## Zu bearbeiten
[A] Nennen Sie alle Eigennamen von Institutionen, Zeitungen und Regionen, die im Artikel über die Zinspolitik der EZB vorkommen. Führen Sie jeden Namen nur einmal auf.
[B] Was versteht der Artikel über die Zinspolitik der EZB unter „Zweitrundeneffekten“ der Inflation?
[C] Schreiben Sie den Artikel über die Zinspolitik der EZB im Anschluss an seinen letzten Satz weiter.

EZB soll Zinsen nicht erhöhen Euro-Finanzminister hoffen auf sinkenden Ölpreis.
Inflation eindämmen oder weiter versuchen, das Wirtschaftswachstum zu fördern? Ökonomen stehen angesichts steigender Energiekosten und einer zugleich stagnierenden Wirtschaft vor einem Dilemma.
Gefürchtet sind die "Zweitrundeneffekte" von Inflation, also höhere Lohnabschlüsse, die die Teuerung weiter nach oben treiben. Eine Zinserhöhung könnte entsprechende Inflationseffekte mildern.
Angst vor höheren Zinsen
Die Erhöhung der Zinsen, also Kredit- wie Sparzinsen, wird gefürchtet, weil man Angst haben muss, dass eine ohnedies schwache Konjunktur weiter abgewürgt wird.
Der im Augenblick hohe Ölpreis als Haupttriebfeder der Inflation ist auch Folge des spektakulären Wachstums in einigen Weltregionen, besonders in China.
Europa konnte an diesem Wachstum bisher nur unzureichend partizipieren. "Dies zu ändern aber ist nicht eine Aufgabe der Geld-, sondern der allgemeinen Wirtschaftspolitik", riet neulich die "Süddeutsche Zeitung".
Euro-Finanzminister warnen EZB
Eingeschaltet in die Debatte haben sich nach entsprechenden Gerüchten über eine Leitzinserhöhung der Europäischen Zentralbank (EZB) nun die Finanzminister der Euro-Zone.

## Gesammelte Dateneinträge
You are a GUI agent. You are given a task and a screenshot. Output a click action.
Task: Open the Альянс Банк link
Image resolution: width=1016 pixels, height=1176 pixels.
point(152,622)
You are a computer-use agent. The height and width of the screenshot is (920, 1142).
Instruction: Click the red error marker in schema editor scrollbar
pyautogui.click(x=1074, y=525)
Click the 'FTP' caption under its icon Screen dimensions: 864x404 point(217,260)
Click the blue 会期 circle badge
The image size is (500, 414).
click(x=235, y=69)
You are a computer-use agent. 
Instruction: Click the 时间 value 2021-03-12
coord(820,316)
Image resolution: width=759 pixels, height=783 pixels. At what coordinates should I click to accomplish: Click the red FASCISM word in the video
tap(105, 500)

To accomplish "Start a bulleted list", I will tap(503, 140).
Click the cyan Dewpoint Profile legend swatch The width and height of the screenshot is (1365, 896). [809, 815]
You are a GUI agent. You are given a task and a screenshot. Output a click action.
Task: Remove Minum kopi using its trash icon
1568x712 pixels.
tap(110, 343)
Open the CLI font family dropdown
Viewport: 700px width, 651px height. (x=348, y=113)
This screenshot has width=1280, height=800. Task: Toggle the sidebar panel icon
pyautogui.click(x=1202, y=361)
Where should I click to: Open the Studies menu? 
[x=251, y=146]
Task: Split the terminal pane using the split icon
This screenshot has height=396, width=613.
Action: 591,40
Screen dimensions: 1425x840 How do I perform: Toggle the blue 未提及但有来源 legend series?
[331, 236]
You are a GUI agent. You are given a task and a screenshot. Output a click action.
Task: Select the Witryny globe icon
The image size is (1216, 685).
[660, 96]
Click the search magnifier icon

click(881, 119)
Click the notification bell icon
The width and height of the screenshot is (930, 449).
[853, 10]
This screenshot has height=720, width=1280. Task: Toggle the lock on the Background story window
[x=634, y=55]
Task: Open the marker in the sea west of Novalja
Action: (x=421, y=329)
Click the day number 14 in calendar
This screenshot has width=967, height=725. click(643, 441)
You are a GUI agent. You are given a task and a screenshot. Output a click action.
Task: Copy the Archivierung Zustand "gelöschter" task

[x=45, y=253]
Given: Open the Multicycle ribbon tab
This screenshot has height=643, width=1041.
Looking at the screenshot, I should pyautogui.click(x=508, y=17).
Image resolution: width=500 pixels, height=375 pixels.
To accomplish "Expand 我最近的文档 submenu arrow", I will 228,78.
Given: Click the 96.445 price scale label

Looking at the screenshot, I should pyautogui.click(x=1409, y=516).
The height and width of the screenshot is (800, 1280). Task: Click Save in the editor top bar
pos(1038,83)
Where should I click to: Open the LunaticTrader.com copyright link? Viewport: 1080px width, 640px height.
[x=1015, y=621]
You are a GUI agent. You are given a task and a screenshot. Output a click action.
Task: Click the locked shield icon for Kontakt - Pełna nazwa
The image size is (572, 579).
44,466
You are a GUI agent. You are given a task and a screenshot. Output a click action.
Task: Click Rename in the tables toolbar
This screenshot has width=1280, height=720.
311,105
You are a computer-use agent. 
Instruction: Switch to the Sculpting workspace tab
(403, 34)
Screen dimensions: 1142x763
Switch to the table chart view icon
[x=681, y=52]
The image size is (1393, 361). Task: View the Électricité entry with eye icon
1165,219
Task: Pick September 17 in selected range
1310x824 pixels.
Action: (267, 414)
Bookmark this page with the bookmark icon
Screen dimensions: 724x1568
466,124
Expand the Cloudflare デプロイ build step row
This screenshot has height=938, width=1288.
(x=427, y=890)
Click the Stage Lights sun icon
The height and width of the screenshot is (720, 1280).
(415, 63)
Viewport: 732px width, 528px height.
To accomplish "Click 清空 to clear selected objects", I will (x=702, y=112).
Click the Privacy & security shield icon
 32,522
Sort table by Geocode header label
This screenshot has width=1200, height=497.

## Nummerierte Antworten
[A]
- Europäische Zentralbank (EZB)
- Europa
- China
- Süddeutsche Zeitung
- Euro-Zone

[B] Höhere Lohnabschlüsse, die die Teuerung weiter nach oben treiben.

[C]
In beispielloser Deutlichkeit forderten die Finanzminister der Euro-Zone die unabhängige EZB auf, auf eine baldige Zinserhöhung zu verzichten.
Der Vorsitzende der Euro-Gruppe, Luxemburgs Regierungschef Jean-Claude Juncker, sagte nach einem Treffen der zwölf Minister mit EZB-Präsident Jean-Claude Trichet in Brüssel: "Wir haben die EZB daran erinnert, dass sie keine überhasteten Entscheidungen treffen soll."
Keine Angst wegen Ölpreises
Die Finanzminister sähen in den nächsten Monaten keine Anzeichen für eine Lohn-Preis-Spirale wegen der steigenden Ölpreise, berichtete Juncker.
Der EZB-Schlüsselzins liegt schon seit Juni 2003 auf dem Rekordtief von zwei Prozent.
Mehrere EZB-Ratsmitglieder hatten zuvor ihre Bereitschaft zu einer Zinserhöhung bekräftigt und damit Spekulationen über einen baldigen Schritt neue Nahrung gegeben.
Grasser: Keine Zweitrundeneffekte
Finanzminister Karl-Heinz Grasser sagte, es gebe derzeit keine Zweitrundeneffekte. Er rief die EZB zu einer ruhigen Hand auf.
Trichet hatte zuletzt gemeint, die Zentralbank müsse "große Wachsamkeit" walten lassen. "Die Zinsen können jederzeit geändert werden, ich habe dem nichts hinzuzufügen."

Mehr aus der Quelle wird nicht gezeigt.